I met Dr. Richmond in the summer of 2010, on a mutual friend’s boat. His three lively children scrambled about on the deck. A witty but serious physician in his forties, with dark hair and a focused expression, he told me that a disproportionate number of his female patients who suffered problems with balance had histories of rape or sexual assault. Their problems with balance often remained for years after the attacks. He had concluded that, while the causation was not yet proved—his evidence was at that point anecdotal—there was a high enough incidence of correlation between patients with balance problems and patients who had a past history of rape or sexual assault that it was statistically significant and bore additional investigation. I was so gripped by his descriptions of rape apparently literally affecting some of his female patients’ abilities to “stand their ground” that I spoke to him for two hours, oblivious to the bright sunshine and the yellow-gray cliffs falling away in the distance.
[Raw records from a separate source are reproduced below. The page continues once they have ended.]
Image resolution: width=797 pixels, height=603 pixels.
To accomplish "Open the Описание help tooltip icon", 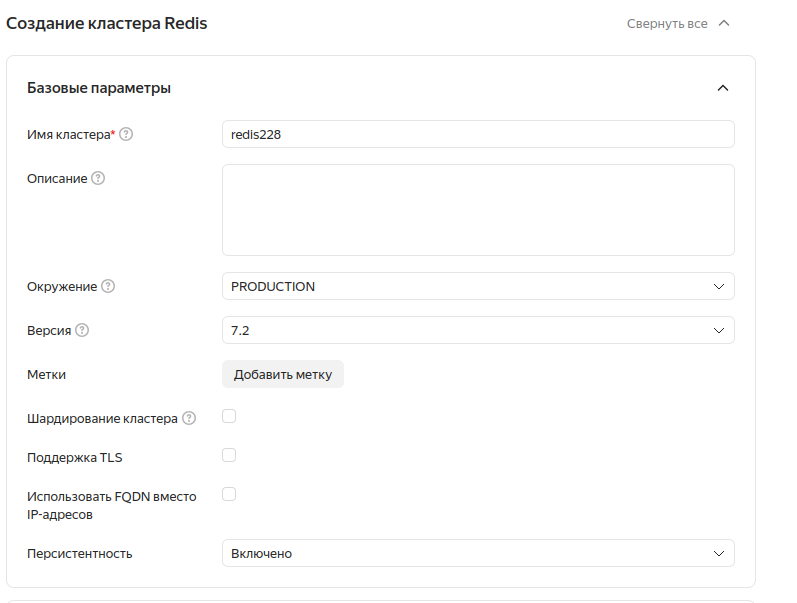I will [x=98, y=179].
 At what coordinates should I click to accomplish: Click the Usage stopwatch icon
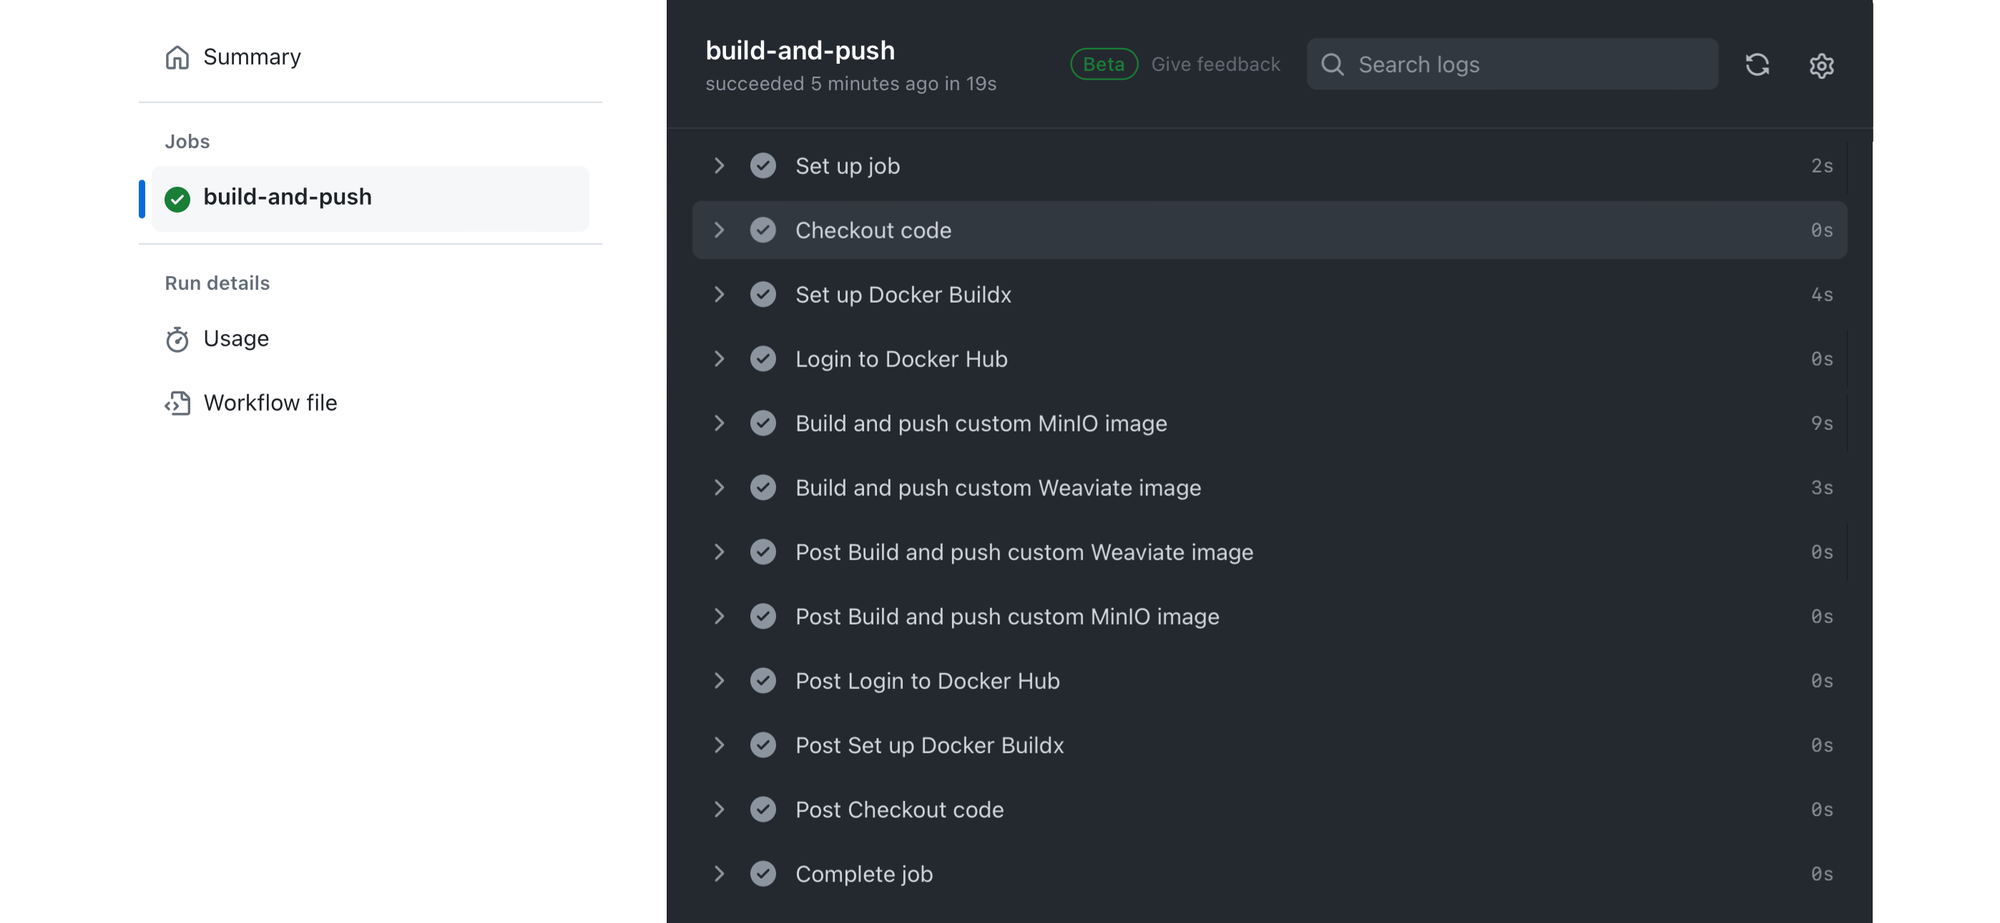(x=177, y=340)
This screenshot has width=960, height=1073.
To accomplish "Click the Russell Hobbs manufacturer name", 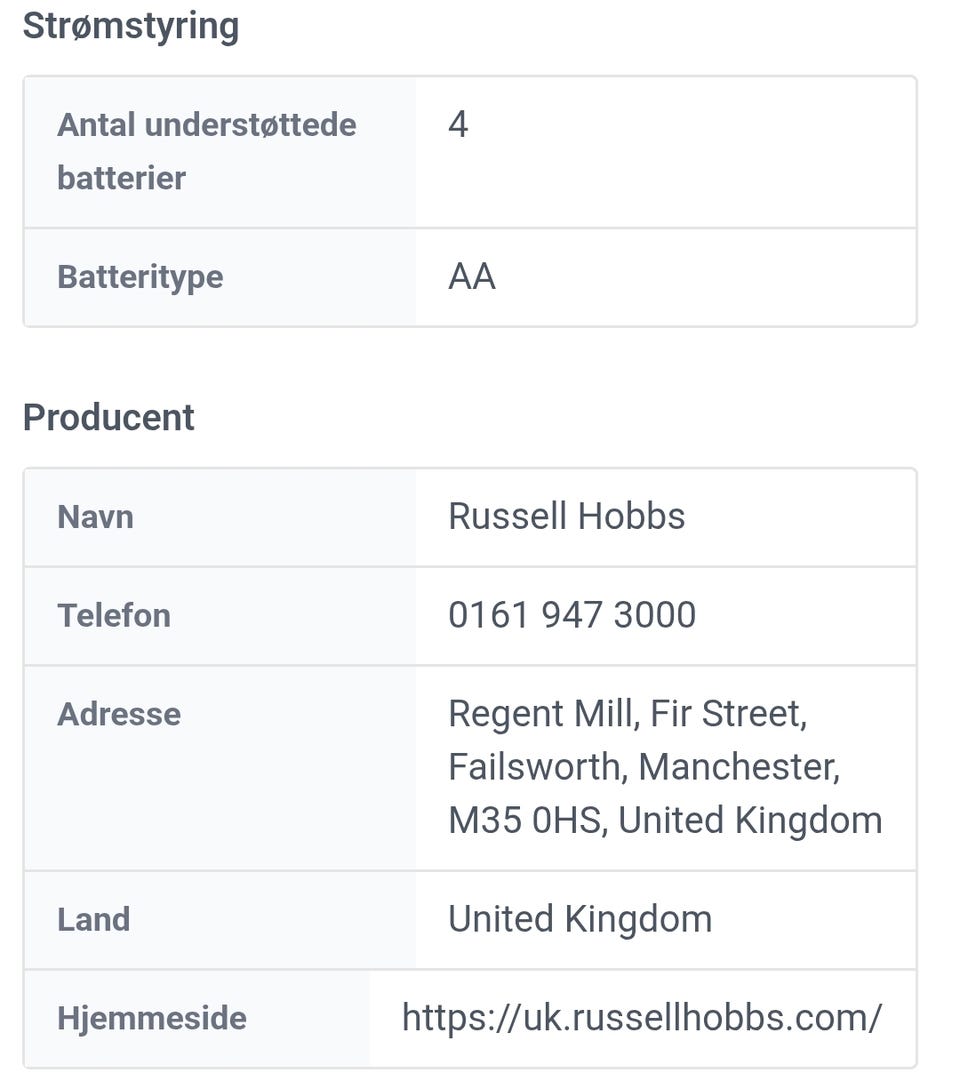I will tap(566, 516).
His findings confirmed something I had noticed in my ten years of teaching voice—public speaking and presentation—at the Woodhull Institute, a leadership academy for young women, which I had cofounded. Part of my training involved teaching young women how to stand tall, to “stand their ground” when speaking—that is, how to occupy a four-foot space on an imagined stage. I noticed again and again, over the course of many years, that a minority of young women literally couldn’t stand their ground—they could not stand still, straight, and tall, no matter how much they wished to do so; they kept imperceptibly swaying from side to side.
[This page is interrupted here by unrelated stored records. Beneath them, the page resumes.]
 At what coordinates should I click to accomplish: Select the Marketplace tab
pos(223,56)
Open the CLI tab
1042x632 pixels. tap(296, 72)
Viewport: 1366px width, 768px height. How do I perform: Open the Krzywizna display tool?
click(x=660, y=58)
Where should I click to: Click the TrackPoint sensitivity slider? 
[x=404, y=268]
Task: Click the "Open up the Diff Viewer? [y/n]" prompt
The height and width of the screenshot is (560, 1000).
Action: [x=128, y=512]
These same young women’s shoulders also seemed energetically to yield, somehow, under my hands, without the natural resistance that other young women’s shoulders presented as I adjusted their posture. Finally, this same subset of young women tended to have constricted voices: tension in the larynx often made their voices sound high and childlike. When we practiced voice exercises to open their throats and diaphragms, two things happened almost universally: their voices deepened to a more natural and more authoritative register, and following shortly thereafter, they would burst into convulsive sobs.

Often these young women, after they had wept deeply, and after they had made it through the public speaking exercise successfully with their “new” voices and open throats and chests, showed an amazing transformation—a glow, a radiance, a new authenticity and vitality, as if they had just now come “into focus.” I learned again and again that the young women who presented this constellation of “symptoms” had suffered childhood or adolescent sexual assault, or had been raped. I noticed that this cluster of symptoms was very different from the presentation of the many other young women we had in the program who had suffered just as severe, but other, nonsexual forms of trauma.

So when Dr. Richmond shared with me his findings that revealed that patients of his who were literally not able to resist being “pushed over” had also had high rates of sexual assault or rape in their backgrounds, I was riveted.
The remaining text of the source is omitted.